Americano a Londra dal l967, co-autore del gruppo dei Monty Python, ideatore della memorabile favola surrealista BRAZIL (l985), Terry Gillian è uno di quei cineasti che si trascinano la doppia aureola: quella mitica del visionario, e quella meno raccomandabile del cantastorie un po' strampalato non altrettanto sovrano del box-office.

Situato in una di quelle zone indefinite che predilige - a metà strada fra fantasia e realtà, follia e normalità, passato, futuro e presente - questo rifacimento di un celebre cortometraggio di Chris Marker del 1963, LA JETEE, giunge opportuno a ricordarci che, anche cinematograficamente i giochi non sono mai fatti.

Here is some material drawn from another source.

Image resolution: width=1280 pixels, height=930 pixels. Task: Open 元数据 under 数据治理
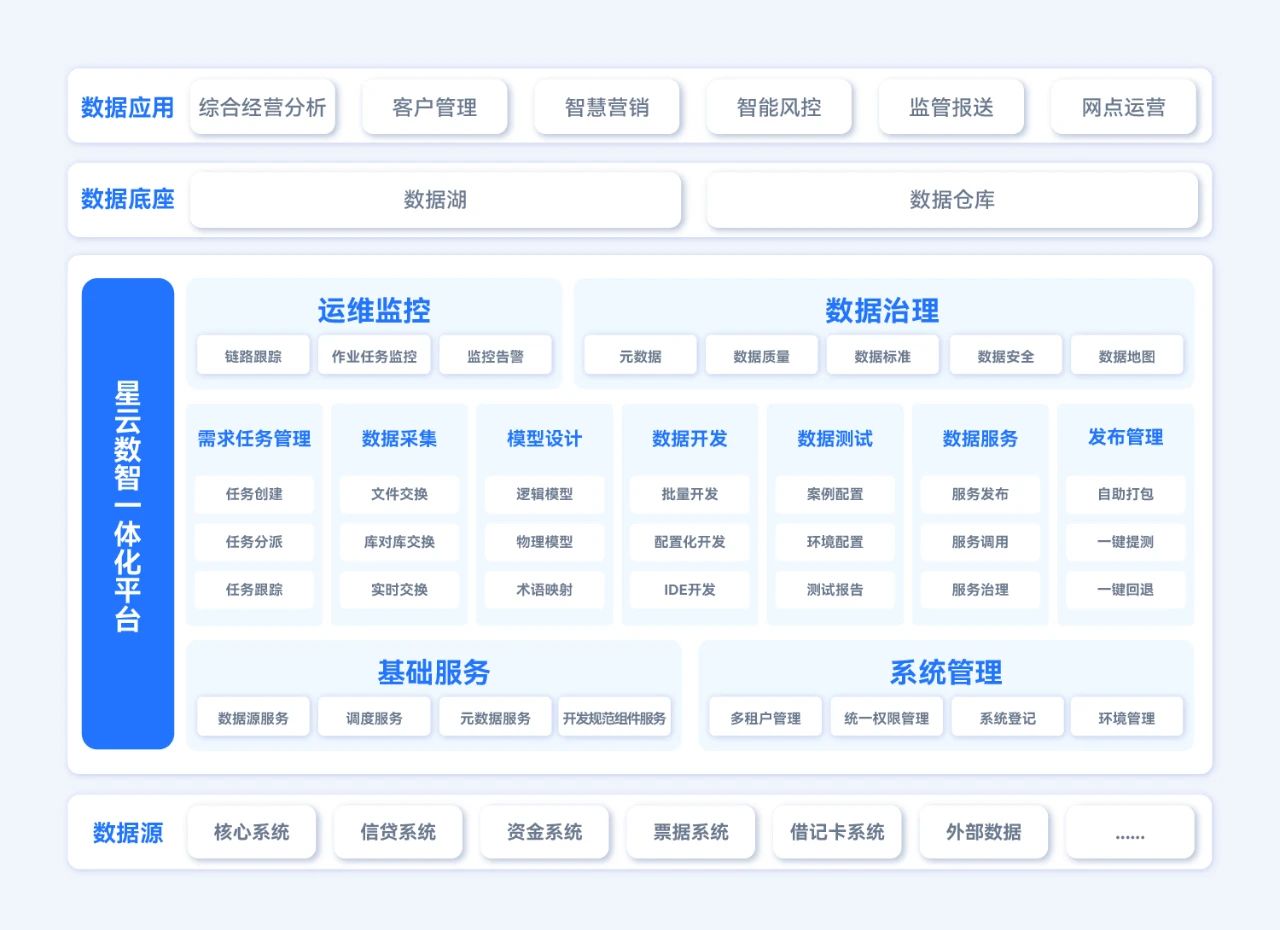click(640, 356)
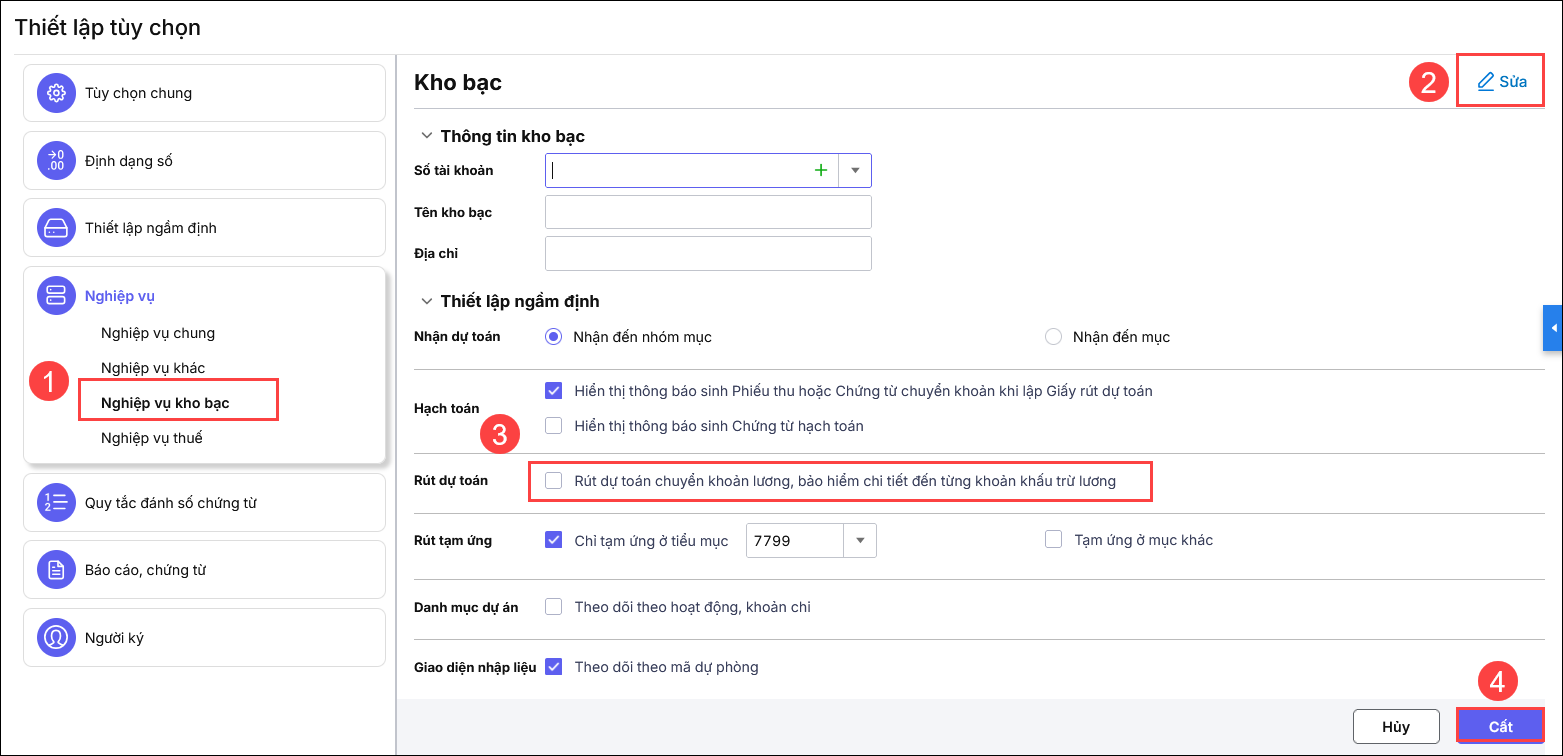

Storia di un viaggiatore del futuro ricondotto nel passato con l'impossibile missione di salvare l'umanità da una catastrofe già avvenuta, il film si sposta di poco nel tempo: da una splendida Filadelfia del 2035, tutta impregnata dagli echi di un'architettura europea, a ritroso fino al 1996 di un virus che ricorda naturalmente l'AIDS o Ebola: è quanto basta perché Gilliam si appoggi sulla sua chincaglieria post-industriale, sulle sue illuminazioni e angolature forsennate per offrirci alcuni quegli squarci folgoranti che gli conosciamo. Poiché il virus in questione risparmia gli animali, la fantasia del regista può permettersi il lusso d'inquadrare un orso nelle neve di una metropoli, elefanti e giraffe che girovagano per le strade desolate, un leone che intravediamo sui cornicioni dei grattacieli in alcune sequenze di straordinaria bellezza. Non solo: essendo la sua una rivisitazione del tempo, una meditazione sul vissuto, un'improvvisazione sull'ambiguità della somiglianza, ecco che le immagini hitchcockiane di VERTIGO citate nel film caricarsi di un'emozione, oltre che di una giustificazione insolite.

Ed è proprio l'emozione - se non proprio la misura - l'elemento nuovo nella carriera del regista: grazie ad un'inedita complicità con gli attori, grazie ad un Bruce Willis che si conferma - quando vuole e puo`- presenza sensibilissima, grazie ad una sceneggiatura a specchio che propone allo spettatore non pochi elementi primordiali di meditazione, ecco finalmente un Gilliam che non si limita a meravigliarci.